This is my first thread since I started here. I know that most people come here because there they have relationship issues, that was actually not the reason I joined. Mind you, trust me, we have our own relationship issues (we all do) but wife and I are extremely happy and our almost 20 year old relationship is at the peak and only getting better.

 

The real reason I came here is because I simply found myself enjoying helping people out with important issues in life. Something that brings me happiness, knowing I'm helping someone out there. Reading/helping people out has helped me as well. PS. I know I still have a lot to learn.

 

Which brings me to subject at hand. I'm STILL in search of "what to do in life". We started family rather early in life and against all odds and no education or time, I've managed to still have 3 great careers and made a good living (raised family of 4 kids on 1 income). HOWEVER, I still don't feel I'm doing what I really enjoy. Sure the job I have pays well, career path is there ....blah blah blah, as I get older, I simply have much lower tolerance for people's BS and corporate world is really turning me off severely. I mean, it's ok, I don't mind it and I just laugh at the crap that goes on, I've grown immune to it all.......I just know I'm not doing what I REALLY enjoy.

 

For now, I'm gonna keep going mostly for stability of the finance/family. I'm thinking about doing something on the side.

 

I love helping out people in personal life and business. It's what I've been doing for past 10+ years. I find it easy to identify issues and come up with solutions. I used to be really bad at it (and again, still have work to do as you can tell by my posts) but I've noticed my feelings/emotion, lack of communication and poor communication has prevented me from being helpful to the fullest.

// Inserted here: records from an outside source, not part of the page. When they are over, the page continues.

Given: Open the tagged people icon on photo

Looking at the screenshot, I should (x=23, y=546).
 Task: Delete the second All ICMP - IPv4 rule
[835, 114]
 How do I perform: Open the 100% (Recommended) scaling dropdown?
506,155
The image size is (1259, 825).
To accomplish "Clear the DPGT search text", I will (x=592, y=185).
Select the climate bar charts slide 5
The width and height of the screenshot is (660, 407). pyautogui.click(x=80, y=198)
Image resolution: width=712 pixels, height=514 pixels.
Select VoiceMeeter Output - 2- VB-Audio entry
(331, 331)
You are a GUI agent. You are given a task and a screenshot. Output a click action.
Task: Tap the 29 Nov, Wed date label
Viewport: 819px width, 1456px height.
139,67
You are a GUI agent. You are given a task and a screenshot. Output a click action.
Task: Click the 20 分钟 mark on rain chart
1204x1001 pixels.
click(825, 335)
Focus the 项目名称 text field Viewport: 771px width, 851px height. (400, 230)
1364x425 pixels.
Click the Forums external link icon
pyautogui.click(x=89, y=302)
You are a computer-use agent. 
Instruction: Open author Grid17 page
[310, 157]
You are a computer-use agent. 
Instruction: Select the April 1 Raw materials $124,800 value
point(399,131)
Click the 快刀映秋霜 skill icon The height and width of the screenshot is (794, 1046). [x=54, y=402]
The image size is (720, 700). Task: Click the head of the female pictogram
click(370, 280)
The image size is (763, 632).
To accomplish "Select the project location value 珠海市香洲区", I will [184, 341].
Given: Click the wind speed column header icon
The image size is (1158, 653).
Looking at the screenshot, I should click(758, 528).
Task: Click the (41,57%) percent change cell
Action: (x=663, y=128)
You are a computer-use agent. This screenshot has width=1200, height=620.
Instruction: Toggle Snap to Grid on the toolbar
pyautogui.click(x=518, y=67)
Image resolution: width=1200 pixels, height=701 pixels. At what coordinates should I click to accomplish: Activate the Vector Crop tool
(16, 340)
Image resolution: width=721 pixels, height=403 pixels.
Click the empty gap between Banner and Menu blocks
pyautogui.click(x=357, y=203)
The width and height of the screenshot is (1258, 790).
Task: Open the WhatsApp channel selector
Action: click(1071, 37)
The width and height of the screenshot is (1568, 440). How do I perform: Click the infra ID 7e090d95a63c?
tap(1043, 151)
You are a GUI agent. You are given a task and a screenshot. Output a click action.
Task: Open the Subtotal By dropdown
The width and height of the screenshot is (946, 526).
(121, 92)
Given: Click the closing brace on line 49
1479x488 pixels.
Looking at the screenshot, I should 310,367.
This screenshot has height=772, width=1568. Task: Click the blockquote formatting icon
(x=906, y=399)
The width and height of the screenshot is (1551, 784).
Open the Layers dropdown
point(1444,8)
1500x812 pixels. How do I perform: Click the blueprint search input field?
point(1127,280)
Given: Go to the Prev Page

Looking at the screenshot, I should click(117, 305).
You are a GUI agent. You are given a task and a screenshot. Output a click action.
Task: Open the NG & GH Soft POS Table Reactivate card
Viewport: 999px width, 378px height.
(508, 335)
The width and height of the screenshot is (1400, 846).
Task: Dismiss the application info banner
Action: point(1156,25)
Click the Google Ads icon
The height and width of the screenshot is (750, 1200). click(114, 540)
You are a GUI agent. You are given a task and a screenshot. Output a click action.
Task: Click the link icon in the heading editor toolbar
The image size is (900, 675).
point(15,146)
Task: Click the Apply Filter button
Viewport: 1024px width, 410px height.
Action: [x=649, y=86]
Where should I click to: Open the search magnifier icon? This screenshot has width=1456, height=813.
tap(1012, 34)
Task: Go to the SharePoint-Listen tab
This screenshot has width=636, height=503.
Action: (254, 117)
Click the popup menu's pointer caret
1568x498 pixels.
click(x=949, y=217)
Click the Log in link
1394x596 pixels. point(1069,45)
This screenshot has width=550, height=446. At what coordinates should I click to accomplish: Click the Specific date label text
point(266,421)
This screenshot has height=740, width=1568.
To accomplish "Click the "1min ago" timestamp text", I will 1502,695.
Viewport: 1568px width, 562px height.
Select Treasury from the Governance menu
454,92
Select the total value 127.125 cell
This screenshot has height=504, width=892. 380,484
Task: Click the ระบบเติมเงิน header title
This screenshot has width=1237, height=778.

I've been making changes in my life past few years and I feel I'm at a point where I can take it to the next level.

 

I've been thinking about doing some kind of Personal and Business consultancy. I'm a bit lost though. I've done some research and it seems like a grey area. There are personal coaches, therapy but each one focuses on a specialty.

 

I would like to start something on the side and slowly develop. Just looking for some tips, advice and ideas on the subject. Will I need psychiatry degree in order to do family counseling? Same for business. I have 15-20 years experience in both areas. My wife would most likely join me as well (especially on marriage/family aka personal counseling.

 

I would appreciate your input and advice.

 

Thanks,

DoF (Department of Family)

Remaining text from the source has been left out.